Not an overnight stop (obviously), but just to say that the admissions staff were generous above and beyond the call of duty:

Most of the parking seems to be on grass fields, so slightly dodgy for a m/h at the end of November. But without prompting, we were directed to the hard-core car park next to the House (near stable-block). Any nearer, we would have been in His Lordship's apartments.

Felt slightly guilty therefore when we had lunch in the van. Not meanness on our part, honestly - just the queues at the cafeteria put us off.

By the way, we were based at the C&CC site at Oxford - this was excellent. Easy walk to Oxford centre (along the river is best) and lots of frequent bus services from just outside the campsite.

Try the "Old Tom" pub (St Aldates, opposite the return bus stop) for SMOKE -FREE real-ale pub experience mmmmm....

Also - excellent camping super-store at the campsite gates - big savings on Berghaus (I think ,,,, :?: )


----------



## Invicta (Feb 9, 2006)

That wasn't my experience when we visited there last Sunday!

We were parked over a quarter of a mile away from the entrance to the house. I was on my electric disabled scooter. We had got the carer in free as I was a 'wheelchair user' so it was known that the RV was carrying a 'disabled' person (I HATE that term-I prefer 'restricted mobility' but does that still signify the problems ?!) but this didn't stop us being parked well away from the entrance to the house. I couldn't get on the train with my scooter to access the entrance so had to go along the road in all the cold and wind. When I reached the gate to access the main drive up to the house, I couldn't get over the cattle grid so had to go through a gate at the side. Under this was a huge pool of water and mud. I got plastered!

Accessing the house by the lift with my new VERY lightweight scooter was a further problem. The lift says weight carried up to 32 stone and NO electric scooters. Together with my scooter I certainly didn't reach that weight! The staff went to get me a wheelchair but I declined saying I wanted to keep my independence and not have to be pushed around the house by my son in law although he would have been willing to do so. To get over the problem we then broke the scooter down in parts and I went up on the lift with the batteries, seat and motor and my daughter and son in law carried the remainder of the dismantled scooter up the stairs.

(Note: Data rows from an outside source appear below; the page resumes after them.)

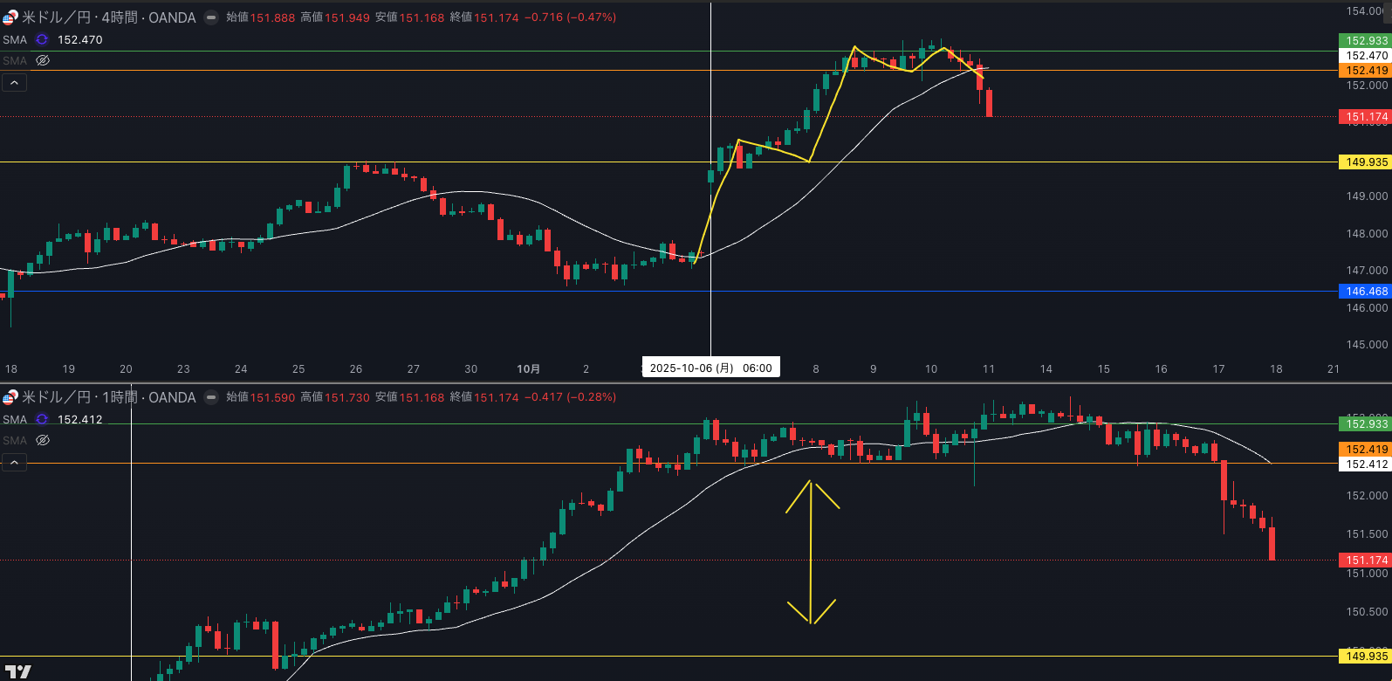
Task: Click the 152.933 green price label on top chart
Action: (1365, 41)
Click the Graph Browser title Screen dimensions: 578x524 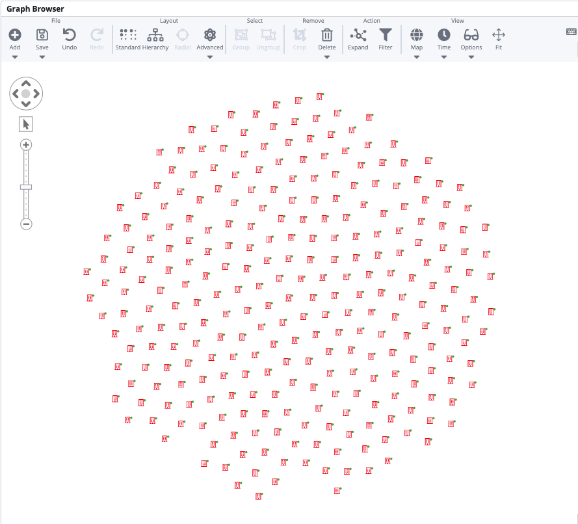tap(36, 8)
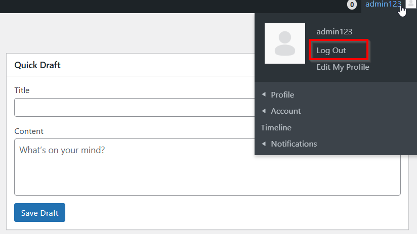Image resolution: width=417 pixels, height=234 pixels.
Task: Click the small avatar icon in admin bar
Action: 410,5
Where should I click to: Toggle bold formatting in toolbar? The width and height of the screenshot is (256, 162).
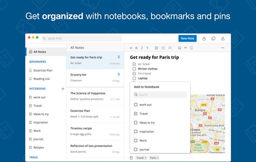coord(137,48)
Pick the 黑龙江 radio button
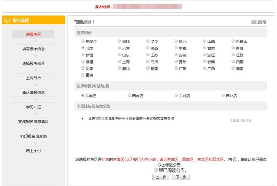 83,42
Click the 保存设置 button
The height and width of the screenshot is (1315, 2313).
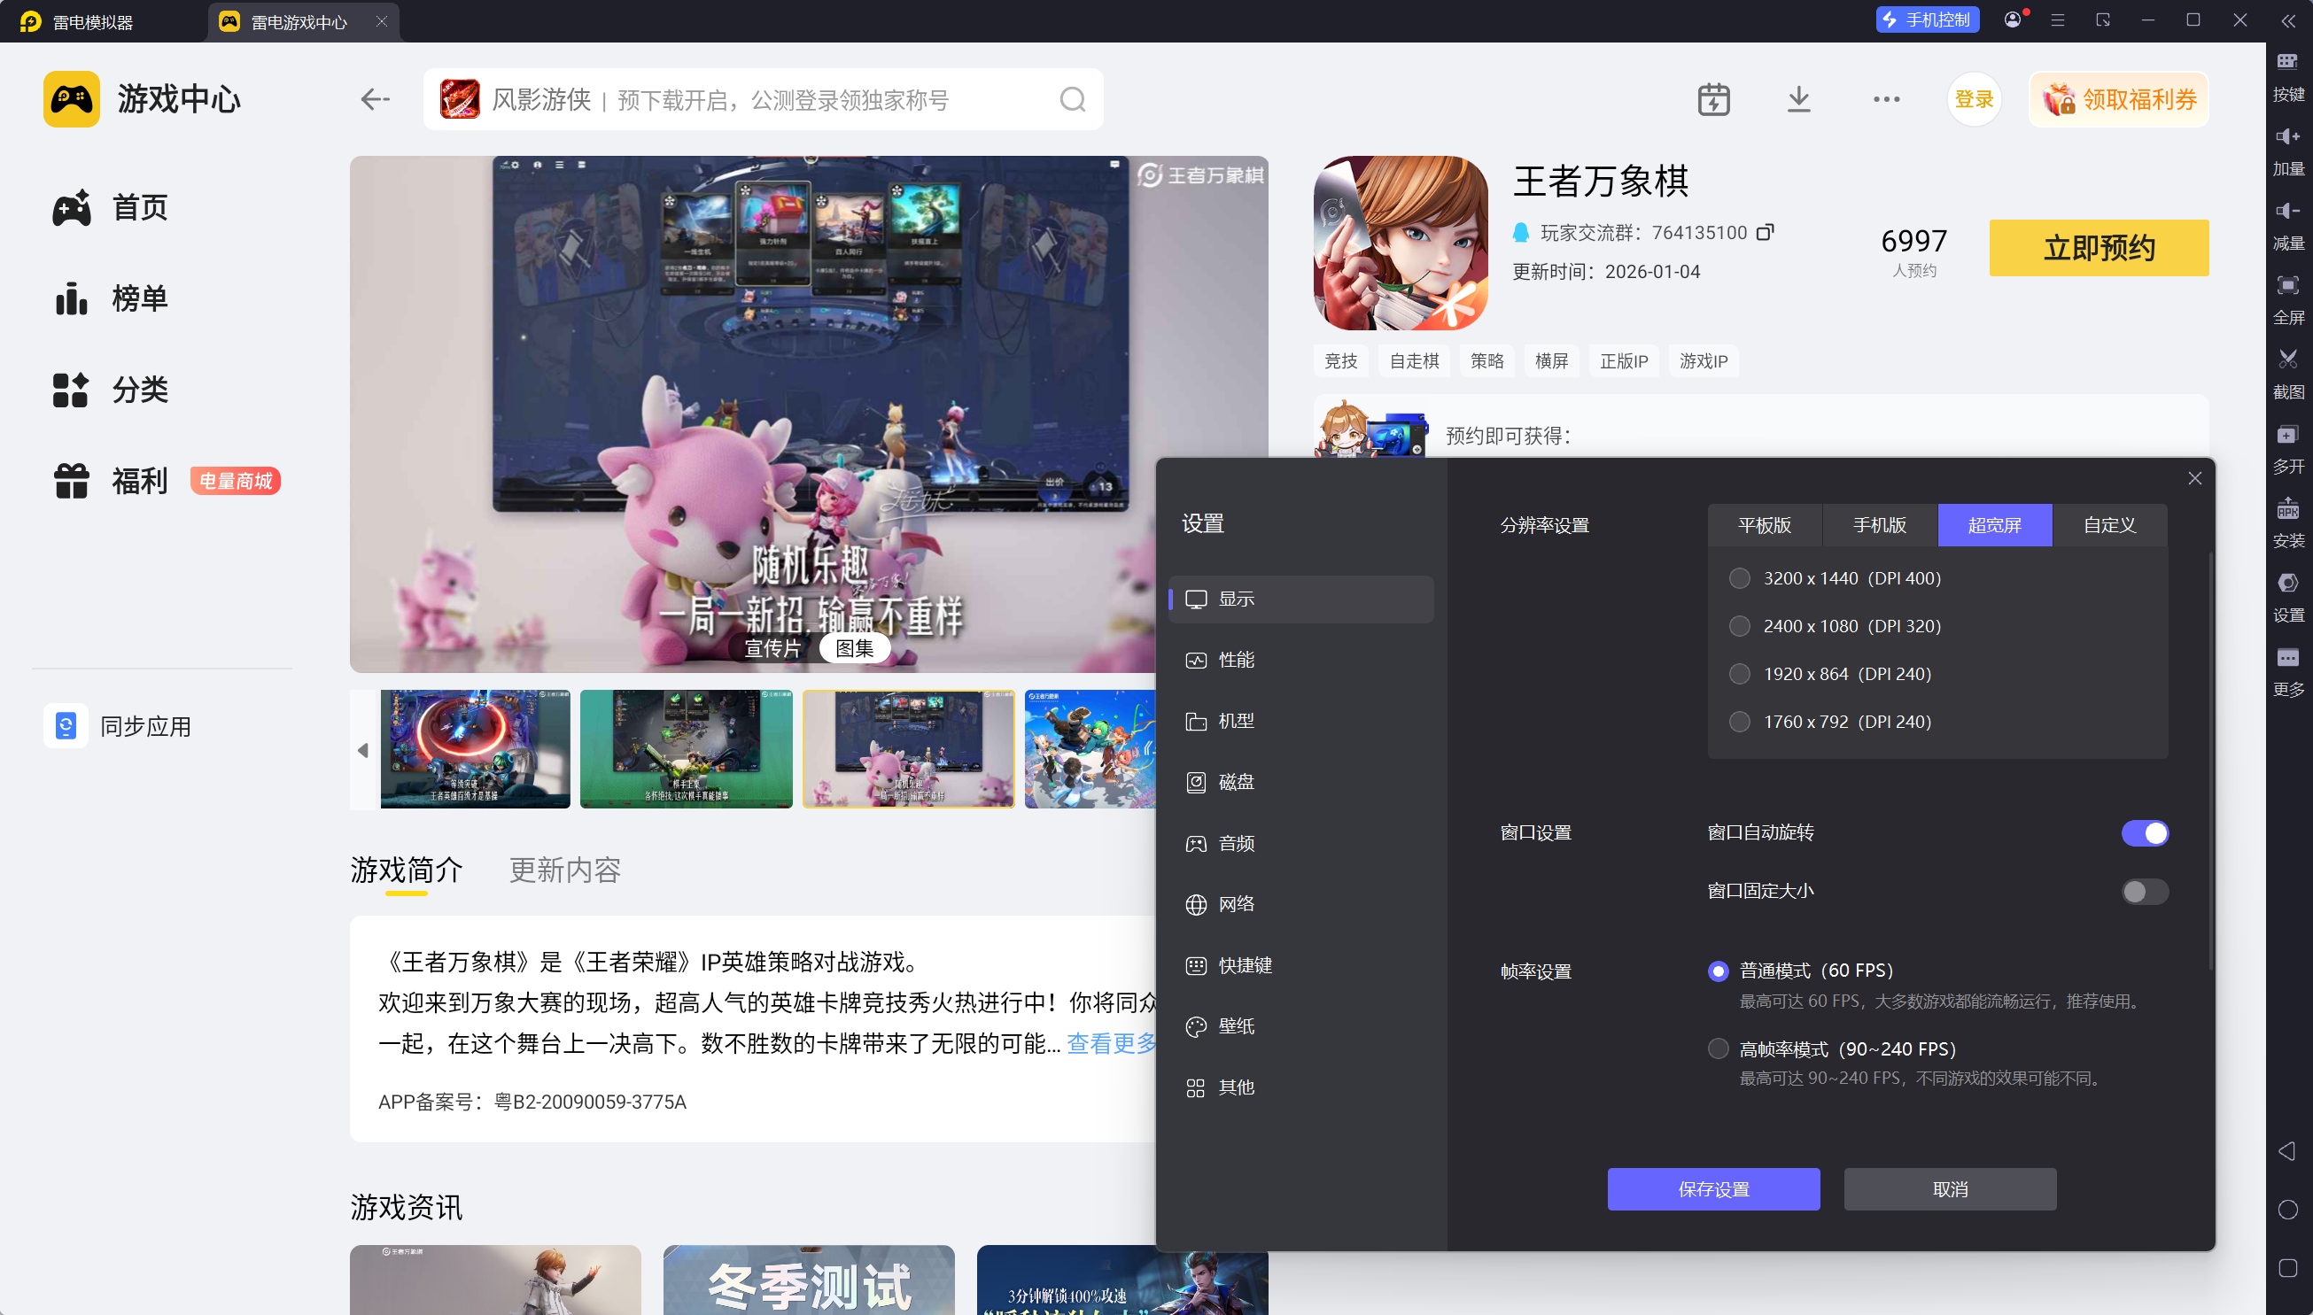(1713, 1189)
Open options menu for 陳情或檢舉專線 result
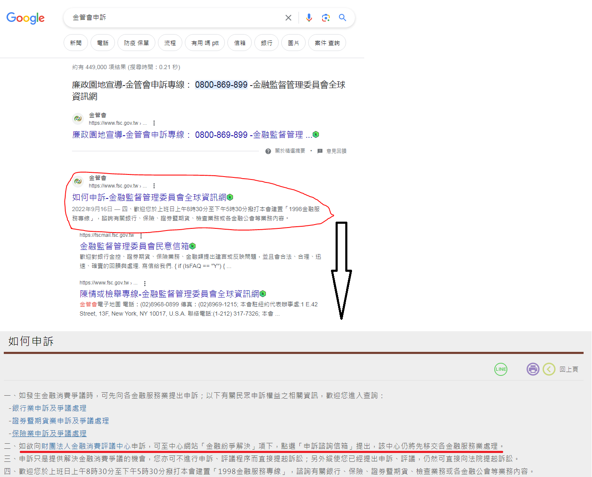 (145, 283)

I told the staff at this stage about the appalling condition of the ground at the access gate suggesting that straw or other material be laid down. I found on my return that nothing had been done. What was really annoying on leaving the building was to see a coach parked in the car park right by the entrance. 

The house was lovely, with the Christmas decorations and choir singing in the Library. With a little more attention to the needs of those like me with limited mobility who like to keep their independence, the visit could have been even more enjoyable!


----------



## 100167 (Jul 22, 2006)

I am sorry to hear about that experience, Invicta. We were obviously lucky with the timing and/or the staff. It was only the risk of being bogged down in the field that bothered us - we would have been happy to walk down to the house.

Still - glad you liked the house itself. I think the've done it up nicely for Xmas - the lighting, decorations and real-flame-effect fires give it a real seasonal atmosphere. We missed the choir on our trip though.

Steve & Sue


----------